[Provided data]

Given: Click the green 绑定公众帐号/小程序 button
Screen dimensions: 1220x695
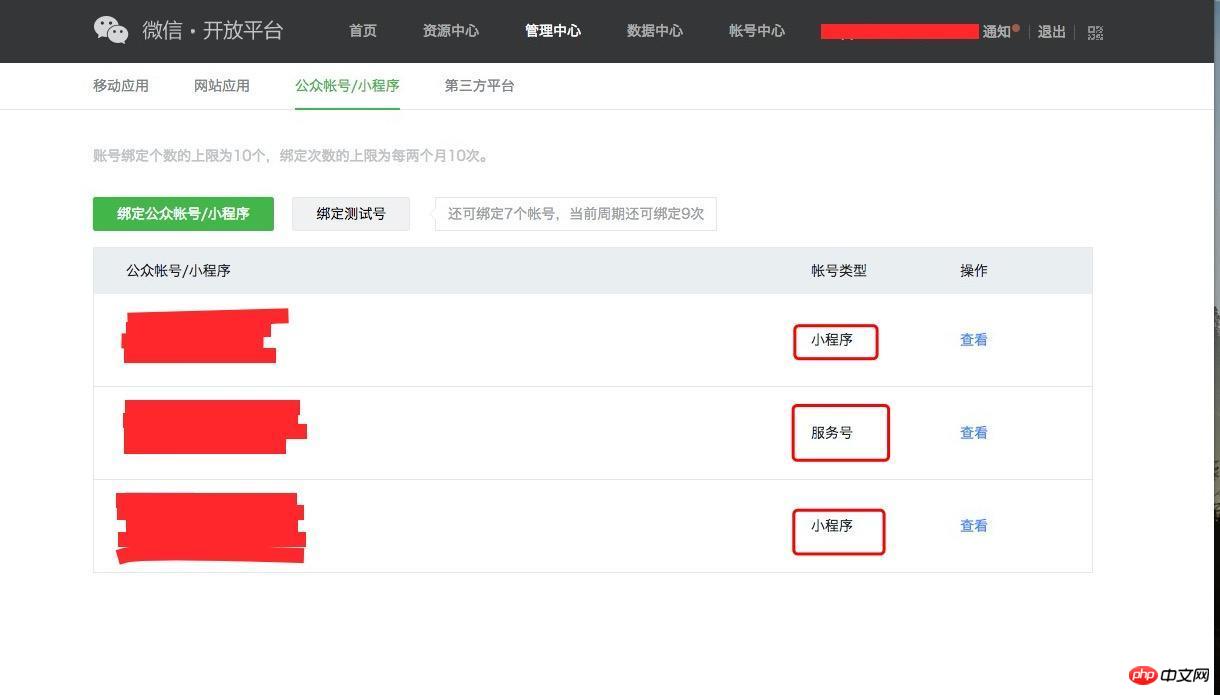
...
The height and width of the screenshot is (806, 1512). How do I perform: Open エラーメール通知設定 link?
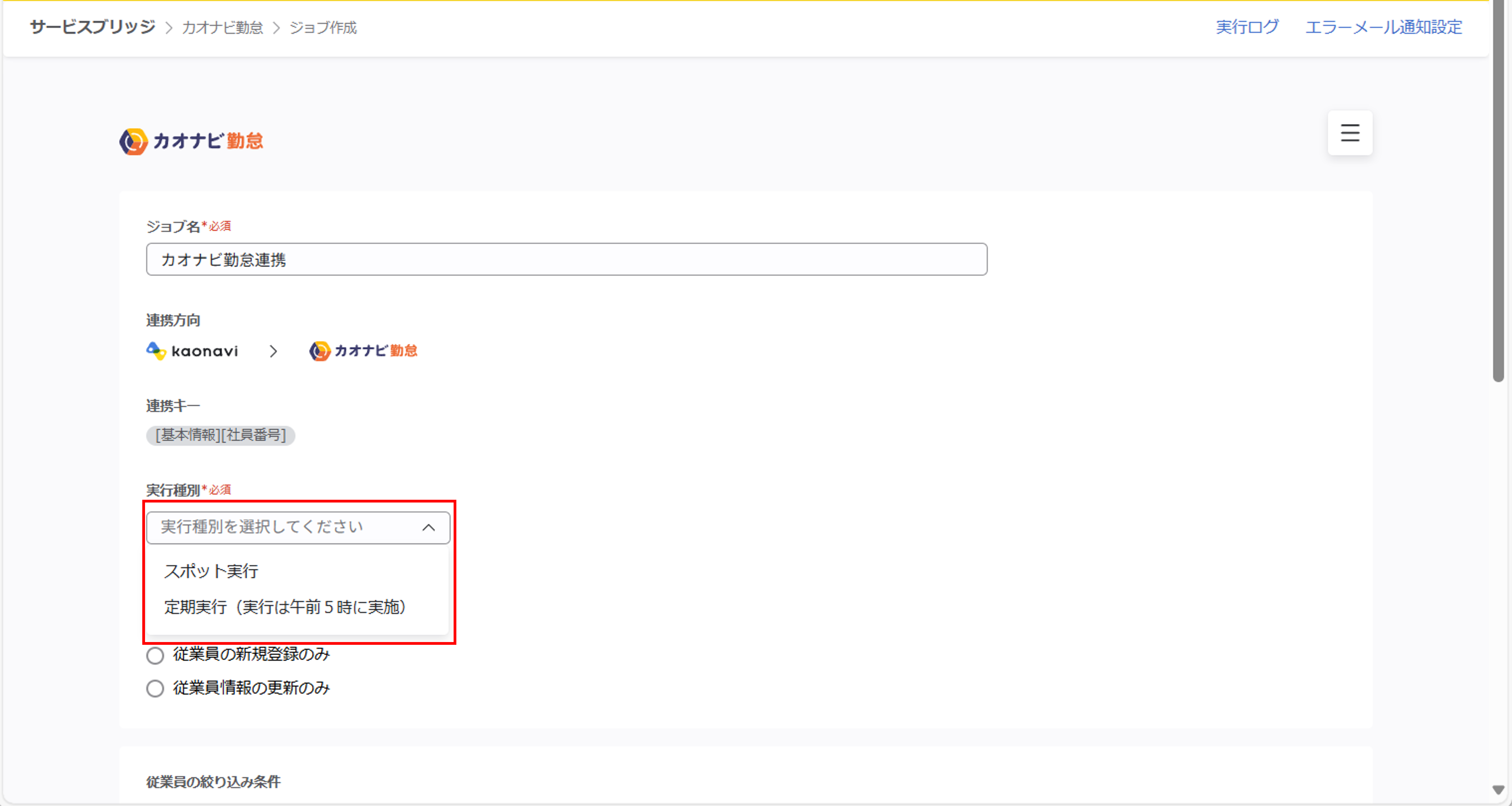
* * *
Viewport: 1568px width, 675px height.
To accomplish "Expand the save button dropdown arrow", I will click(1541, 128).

[Exercise requirements]
The expected output is exactly the lines of the listing above between the line holding "Given: Click the green 绑定公众帐号/小程序 button" and the line holding "Screen dimensions: 1220x695", inclusive.

[Answer to this exercise]
Given: Click the green 绑定公众帐号/小程序 button
Screen dimensions: 1220x695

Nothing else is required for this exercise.